Conférence de Serge Boimare
directeur pédagogique du Centre Claude Bernard à Paris

Serge Boimare est directeur pédagogique du Centre Claude Bernard à Paris. Instituteur spécialisé, rééducateur, psychologue-clinicien, il met en pratique, depuis plus de trente ans, une démarche psychopédagogique auprès d'enfants qui ont pour point commun de refuser avec force les apprentissages scolaires. Il est également consultant pour l'Education nationale. Il expose son expérience dans "L'enfant et la peur d'apprendre" (Editions Dunod, 156 p.).

De nombreux formateurs et enseignants connaissent certains articles de Serge Boimare et en ont apprécié la nature depuis déjà de nombreuses années. Il y était question d'enfants ayant "envie de savoir mais peur d'apprendre", d'emprunts à la mythologie pour faciliter leur approche de la chose à lire, bref de dimensions identitaires et symboliques dans les phénomènes d'apprentissage. Depuis sa parution, son ouvrage "L'enfant et la peur d'apprendre" fait référence.

Quelle est la particularité de votre démarche psychopédagogique ?

Je fais l'hypothèse que certains enfants n'accèdent pas au fonctionnement intellectuel parce qu'ils sont encombrés par des craintes, par des sentiments parasites qui sont réactivés par la situation d'apprentissage. Je vais même jusqu'à dire qu'ils finissent par éviter d'apprendre et de penser pour ne plus être confrontés à ces craintes. Avec cette hypothèse, on comprend que le rôle du pédagogue se complique. Il ne peut plus, selon moi, continuer à confronter les enfants avec les savoirs scolaires sans traiter avec ces sentiments parasites qui se réveillent devant l'acte d'apprendre. C'est à lui de trouver, par le biais de la médiation culturelle, un moyen de les représenter, de les atténuer, en greffant de nouvelles images sur ces points de cristallisation de la pensée. Ce passage est obligé avec certains enfants si l'on veut les aider à dépasser ce qui est trop personnel, pour aller vers un savoir plus universel.

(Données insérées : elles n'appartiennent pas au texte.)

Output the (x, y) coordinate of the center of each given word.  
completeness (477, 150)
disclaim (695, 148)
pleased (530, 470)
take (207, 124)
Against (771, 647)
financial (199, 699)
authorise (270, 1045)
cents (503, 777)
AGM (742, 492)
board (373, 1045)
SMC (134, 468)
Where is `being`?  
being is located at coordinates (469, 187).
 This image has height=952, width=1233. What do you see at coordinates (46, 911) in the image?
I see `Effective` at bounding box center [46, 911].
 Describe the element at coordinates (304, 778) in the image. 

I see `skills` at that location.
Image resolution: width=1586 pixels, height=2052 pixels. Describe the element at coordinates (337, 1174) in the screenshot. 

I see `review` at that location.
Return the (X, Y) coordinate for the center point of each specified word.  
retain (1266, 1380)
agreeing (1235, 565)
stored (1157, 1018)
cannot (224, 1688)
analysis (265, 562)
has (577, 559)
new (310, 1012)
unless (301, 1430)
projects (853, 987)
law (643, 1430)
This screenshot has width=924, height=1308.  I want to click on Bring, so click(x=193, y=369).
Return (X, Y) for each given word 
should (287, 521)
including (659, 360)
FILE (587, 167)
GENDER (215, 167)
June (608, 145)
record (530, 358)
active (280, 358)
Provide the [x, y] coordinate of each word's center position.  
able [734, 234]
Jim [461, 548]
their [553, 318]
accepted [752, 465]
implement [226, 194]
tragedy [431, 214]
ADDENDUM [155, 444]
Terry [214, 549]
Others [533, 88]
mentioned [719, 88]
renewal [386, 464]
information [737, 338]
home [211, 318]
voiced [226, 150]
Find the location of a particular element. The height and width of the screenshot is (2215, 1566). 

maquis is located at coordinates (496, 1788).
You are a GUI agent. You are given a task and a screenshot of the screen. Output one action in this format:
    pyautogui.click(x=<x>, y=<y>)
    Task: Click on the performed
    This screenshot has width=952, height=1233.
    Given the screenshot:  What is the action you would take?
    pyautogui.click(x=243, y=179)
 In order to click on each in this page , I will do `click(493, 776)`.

Alors, où aller chercher ces représentations qui peuvent être porteuses d'émotions, qui vont permettre de côtoyer les craintes sans pour autant en arriver à l'explosion ?

Je dirais tout simplement dans notre culture. Ce patrimoine culturel que nous avons aussi le devoir de transmettre aux générations qui montent, est plein de ces histoires qui mettent en scène, qui mettent des mots sur toutes ces angoisses, sur toutes ces interrogations vives que certains, et particulièrement ceux qui sont violents, ne peuvent voir qu'à travers le miroir déformant d'un imaginaire pauvre et trop cru, d'un imaginaire qui n'a pas les moyens d'être un support pour une pensée véritable et que nous devons nous efforcer d'enrichir.

Les mythes, les contes, toute une partie  de notre littérature, peut-être aussi notre peinture, notre musique, sont pleins de ces histoires qui ont traversé les âges, qui sont venus traduire, représenter, organiser les inquiétudes, les craintes, de ceux qui nous ont devancés. Quelques fois les images portées par les textes sont très dures, pleines de violence, surtout quand il s'agit des mythes fondateurs de nos civilisations. Nous hésitons à les utiliser, mais il faut savoir qu'elles ne font que proposer une forme, donner une cohérence à des émotions qui de toutes façons seront présentes, qui vont enfin pouvoir être côtoyées sans que cela débouche sur l'explosion.